We decided to take a road trip. A camping road trip. With our two year old.

Before we left, Marta tried to prepare me (because she knows I have the tendency to have high hopes for things and then get REALLY disappointed when they don’t turn out): “Sarah,” she said, “I think it’s better if we have low expectations for this trip.”

By which she meant that we’re traveling with a child whose idea of a good time is putting a baby to sleep about every three minutes and/or reciting the names of all the friends in her daycare and then all the characters on Sesame Street. Said two year old might balk at being asked to hike four miles through a forest, pitch a tent, or spend hours walking through ruins while commenting on how cool they are.

But, none the less, I had high hopes.

We were going to camp in throughout New Mexico.

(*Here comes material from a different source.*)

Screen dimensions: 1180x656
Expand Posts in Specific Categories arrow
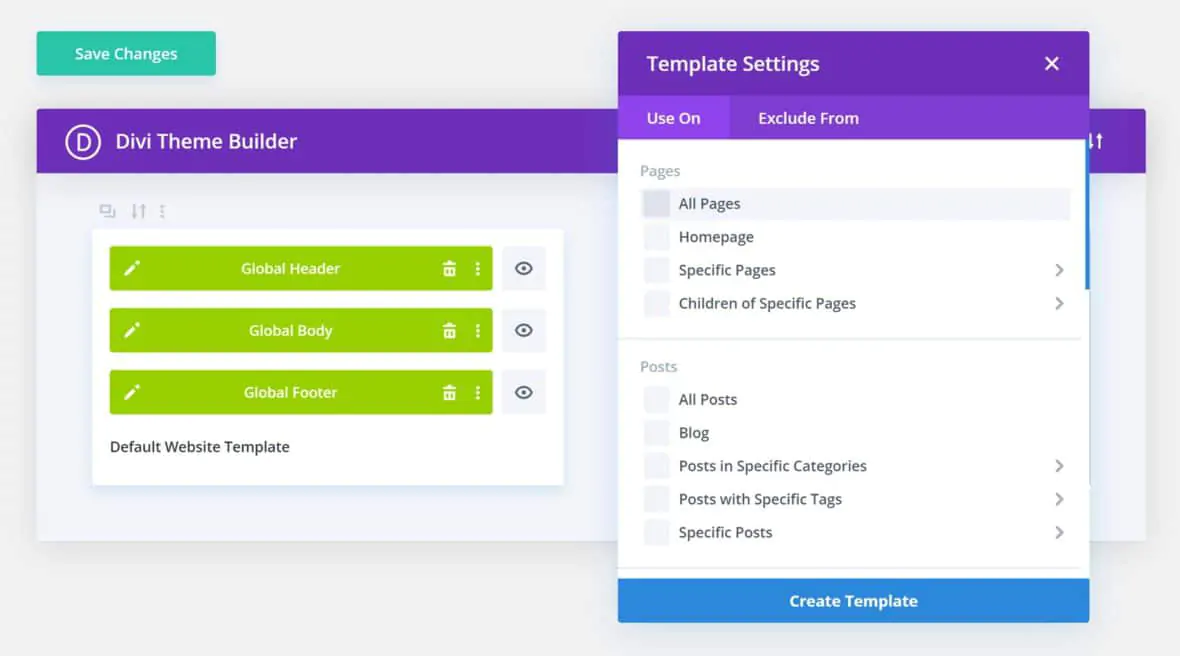[x=1059, y=466]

We were going to see the famous Cliff Dwelling in Mesa Verde National Park, Colorado. We were going to relax.

A week later, I write to you from a hotel room in Silver City, New Mexico, with a severe head cold.

We have camped, yes, but we’ve also stayed in two hotels now. We never made it to Mesa Verde, mostly because it was supposed to storm for days straight there and we didn’t think any of us could handle that while camping. Instead we’ve been making our way around New Mexico from the Turquoise Trail outside Albuquerque to a little town called Truth or Consequences (named after, I kid you not, a TV show from the 50s) to the Gila National Forest (where we got to see other Cliff Dwellings) to this here Silver City, a town that has been surprising cute (though the “cute” hotel we’re in downtown has supplied us with an antique mattress to match our supposedly antique room).

I could write lots about the joys of trying to share a two person tent for two people and a toddler or about how we invented a song to get Nico excited about the trip, A-Ven-Tur-A, which she then pronounced, A-Bootie with just as much enthusiasm, or about how Nico liked the tent so much she wanted to stay inside the whole time and never see the natural world outside, or about how we accidentally stumbled into a Blues and Bikers fest when trying to find propane for our camp stove, but Nico has just woke up and is pointing out the hideous “hojas” (leaves) painted on the wall of this hideous hotel, so I should stop now. When we get back to Lubbock in a week or so I’ll post photos.